## [PROBLEM STATEMENT]
If a line of the records contains the word "computer", list it.

■ ■ ■

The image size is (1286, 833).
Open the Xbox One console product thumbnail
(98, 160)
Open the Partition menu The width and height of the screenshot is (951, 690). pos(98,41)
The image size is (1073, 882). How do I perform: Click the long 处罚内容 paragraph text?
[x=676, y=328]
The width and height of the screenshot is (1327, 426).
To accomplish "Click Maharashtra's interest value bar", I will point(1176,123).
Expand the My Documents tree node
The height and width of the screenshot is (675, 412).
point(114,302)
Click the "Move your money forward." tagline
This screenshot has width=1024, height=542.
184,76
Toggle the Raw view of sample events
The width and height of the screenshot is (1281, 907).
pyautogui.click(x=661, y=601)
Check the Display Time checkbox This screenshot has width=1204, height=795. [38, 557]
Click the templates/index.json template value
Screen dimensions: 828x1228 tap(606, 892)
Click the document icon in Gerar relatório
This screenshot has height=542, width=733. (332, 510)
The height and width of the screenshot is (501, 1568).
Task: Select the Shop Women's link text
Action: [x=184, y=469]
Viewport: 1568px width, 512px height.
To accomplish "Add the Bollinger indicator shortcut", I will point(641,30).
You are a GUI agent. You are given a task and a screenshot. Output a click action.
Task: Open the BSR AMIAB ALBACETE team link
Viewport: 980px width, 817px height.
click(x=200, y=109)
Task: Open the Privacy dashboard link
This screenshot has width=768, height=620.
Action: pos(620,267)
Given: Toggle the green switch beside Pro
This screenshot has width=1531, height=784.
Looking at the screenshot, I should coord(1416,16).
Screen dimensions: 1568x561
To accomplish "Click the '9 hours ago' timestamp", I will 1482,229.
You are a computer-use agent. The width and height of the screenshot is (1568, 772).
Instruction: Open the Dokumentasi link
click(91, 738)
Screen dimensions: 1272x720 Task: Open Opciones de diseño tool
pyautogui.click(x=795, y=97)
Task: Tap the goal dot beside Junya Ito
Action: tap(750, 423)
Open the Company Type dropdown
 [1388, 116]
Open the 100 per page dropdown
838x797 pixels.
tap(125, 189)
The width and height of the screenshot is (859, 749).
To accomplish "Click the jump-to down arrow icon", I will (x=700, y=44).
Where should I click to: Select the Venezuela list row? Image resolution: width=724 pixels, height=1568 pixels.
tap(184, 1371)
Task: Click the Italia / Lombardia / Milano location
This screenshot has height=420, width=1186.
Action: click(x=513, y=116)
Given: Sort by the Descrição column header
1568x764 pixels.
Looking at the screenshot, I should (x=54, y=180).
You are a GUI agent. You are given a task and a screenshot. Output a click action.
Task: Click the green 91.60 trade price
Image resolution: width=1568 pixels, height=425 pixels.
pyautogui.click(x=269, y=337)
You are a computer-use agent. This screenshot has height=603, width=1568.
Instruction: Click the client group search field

■ ■ ■

## [TASK RESPONSE]
You are a computer-use agent. The width and height of the screenshot is (1568, 772).
You are a computer-use agent. This screenshot has height=603, width=1568.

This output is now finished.